++++ Excerpted records
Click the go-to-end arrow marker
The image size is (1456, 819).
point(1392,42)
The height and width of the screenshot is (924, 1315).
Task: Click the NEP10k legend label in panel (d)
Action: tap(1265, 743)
++++++++
Task to complete: Please quote the data above in full, with no line missing.

Response area:
Click the go-to-end arrow marker
The image size is (1456, 819).
point(1392,42)
The height and width of the screenshot is (924, 1315).
Task: Click the NEP10k legend label in panel (d)
Action: tap(1265, 743)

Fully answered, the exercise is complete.